Cost of college

Higher education panel wrestles with controlling tuition rates

PHOTO: J. Zubrzycki
Parents talk to Memphis Rise employees about the new charter school

For two years, Colorado college students have been protected by a 6 percent cap on tuition increases.

But a draft new policy being considered by state higher education officials looks a lot like an old system that gave colleges and universities significant flexibility in setting tuition rates. In some instances, that led to double-digit increases.

The Colorado Commission on Higher Education, meeting Thursday in Colorado Springs, gave Department of Higher Education staff the go-ahead to refine the proposal before the commission makes a final decision.

“It’s expiring,” Diane Duffy, department chief financial officer, said of the current tuition cap. “The state of Colorado is going to need to do something” about tuition.

Any new policy would amount to a recommendation, with legislators having the final say.

In broad terms, the proposed policy would work like this: Every year the department and the commission would consider the expected amount of state funding for the coming school year and affordability factors for students, plus the financial needs of individual colleges and universities, in order to recommend a tuition increase cap.
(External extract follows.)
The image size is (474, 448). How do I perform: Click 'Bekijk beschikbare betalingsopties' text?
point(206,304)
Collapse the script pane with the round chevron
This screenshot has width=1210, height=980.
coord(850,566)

Institutions would be allowed to increase tuition above the cap if they met commission-set requirements for affordability, student completion and other factors.

The biggest factor in the tuition equation is the level of state support.
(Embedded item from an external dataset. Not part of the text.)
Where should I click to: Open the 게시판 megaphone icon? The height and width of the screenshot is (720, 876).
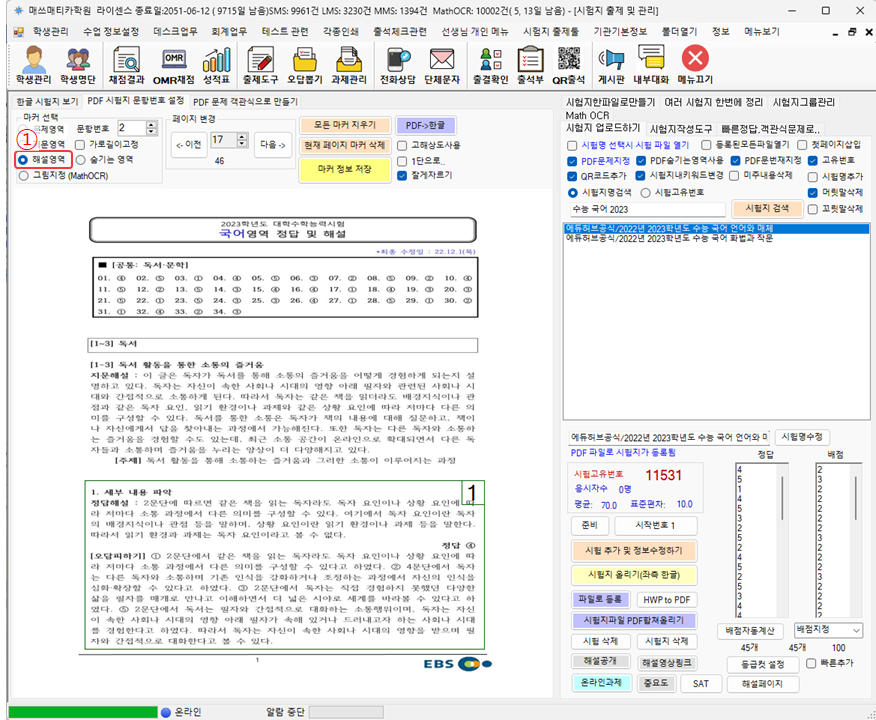[x=611, y=63]
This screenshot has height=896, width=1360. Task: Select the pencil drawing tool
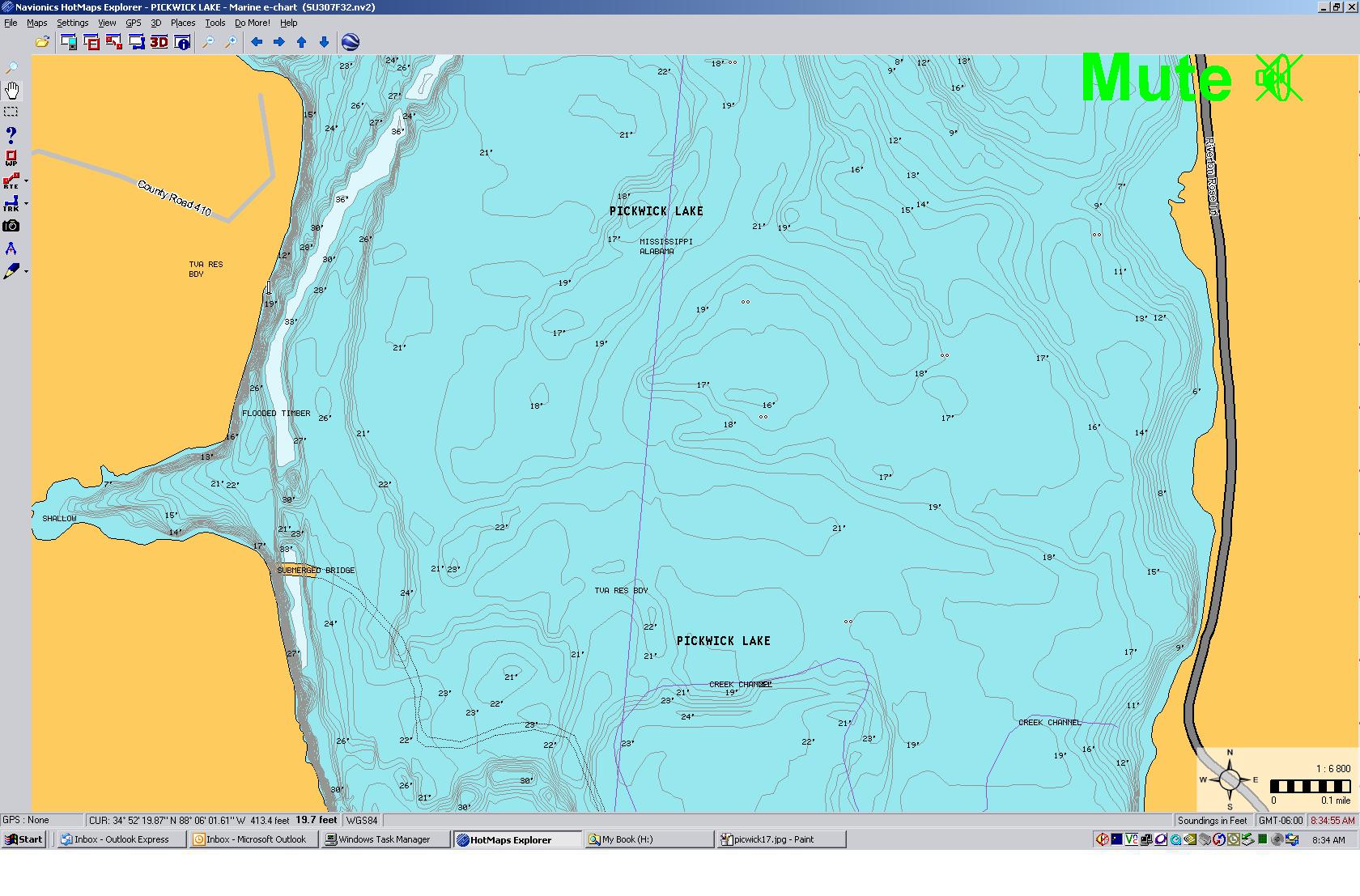point(11,270)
“They are so inextricably linked,” Duffy said.

What college costs

State budget cuts after the 2008 recession forced state colleges and universities to raise tuition rates to keep their budgets balanced. This year state colleges and universities are receiving about $740 million in state support but raise more than $2 billion in tuition revenue.

Higher education experts don’t believe the state can restrain tuition growth merely through cost savings at colleges and universities.
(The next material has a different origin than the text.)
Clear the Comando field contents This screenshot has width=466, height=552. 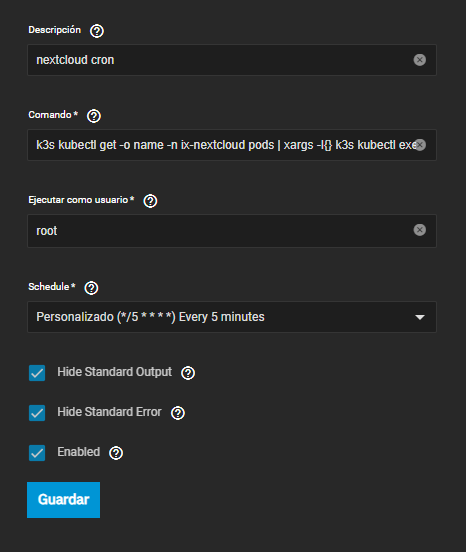(420, 145)
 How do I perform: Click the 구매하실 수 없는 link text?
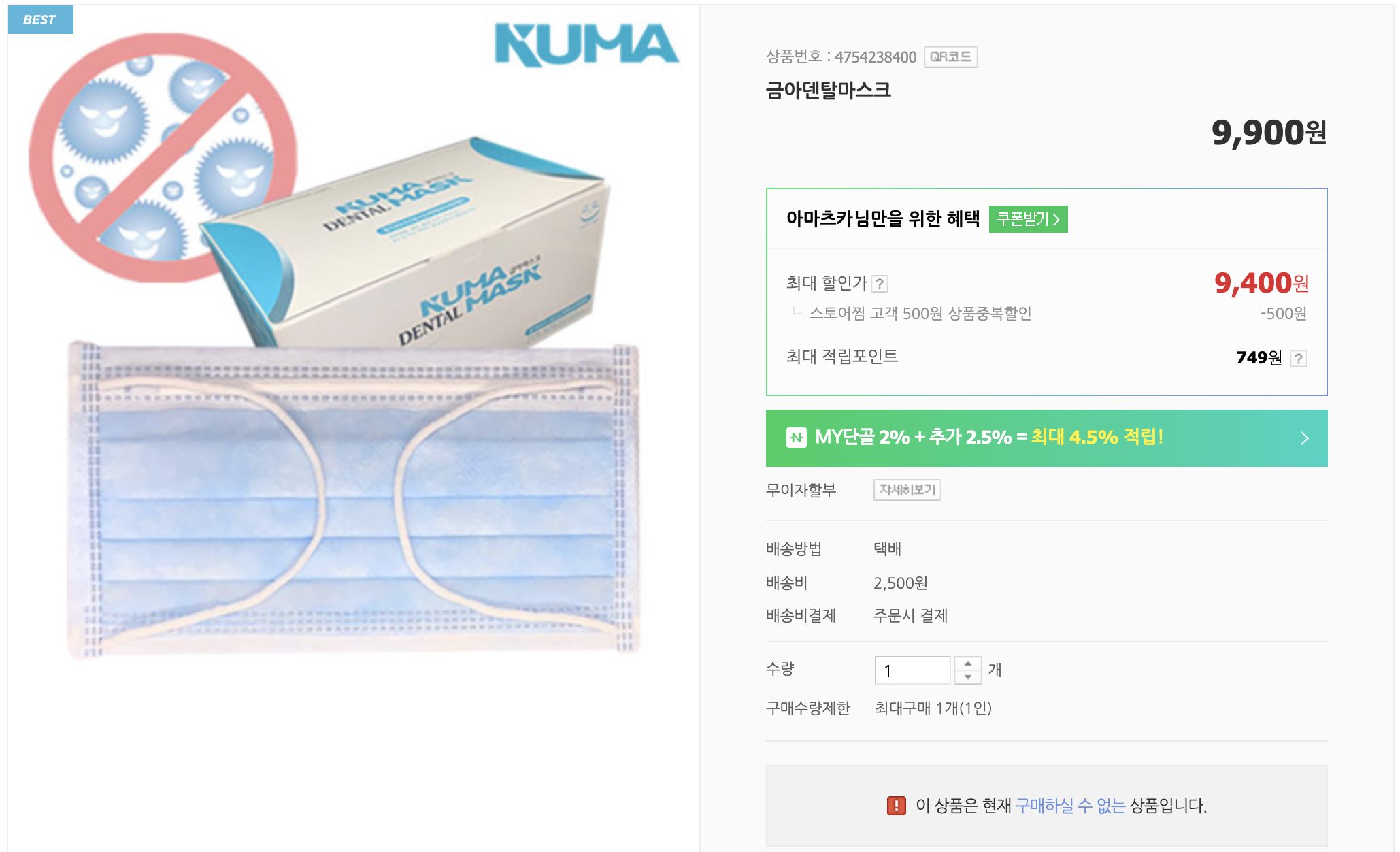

Colorado colleges have less revenue per student than institutions in most other states and “are already far more efficient than comparable public institutions” in other states, according to a cost study done for the department this summer.

That study, done by the Boulder-based National Center for Higher Education Management Systems, also noted “the share of the [higher education] budget devoted to expenditures for items other than compensation has declined substantially.”

A 2014 law requires the commission to deliver a proposed new tuition policy to the legislative Joint Budget Committee by Nov. 1. DHE staff members are continuing to work on the draft policy and will gather feedback from college and university leaders and others. The commission is expected to vote on a final version at its Oct. 29 meeting.

Tuition as a political issue

Tuition increases in recent years put pressure on student and family budgets and also came at a time when the state was trying to increase enrollment of low-income and first-generation students, for whom college costs can be a significant barrier.

Rising tuition rates sparked concern among legislators, including some who tried to make college affordability a 2014 election issue.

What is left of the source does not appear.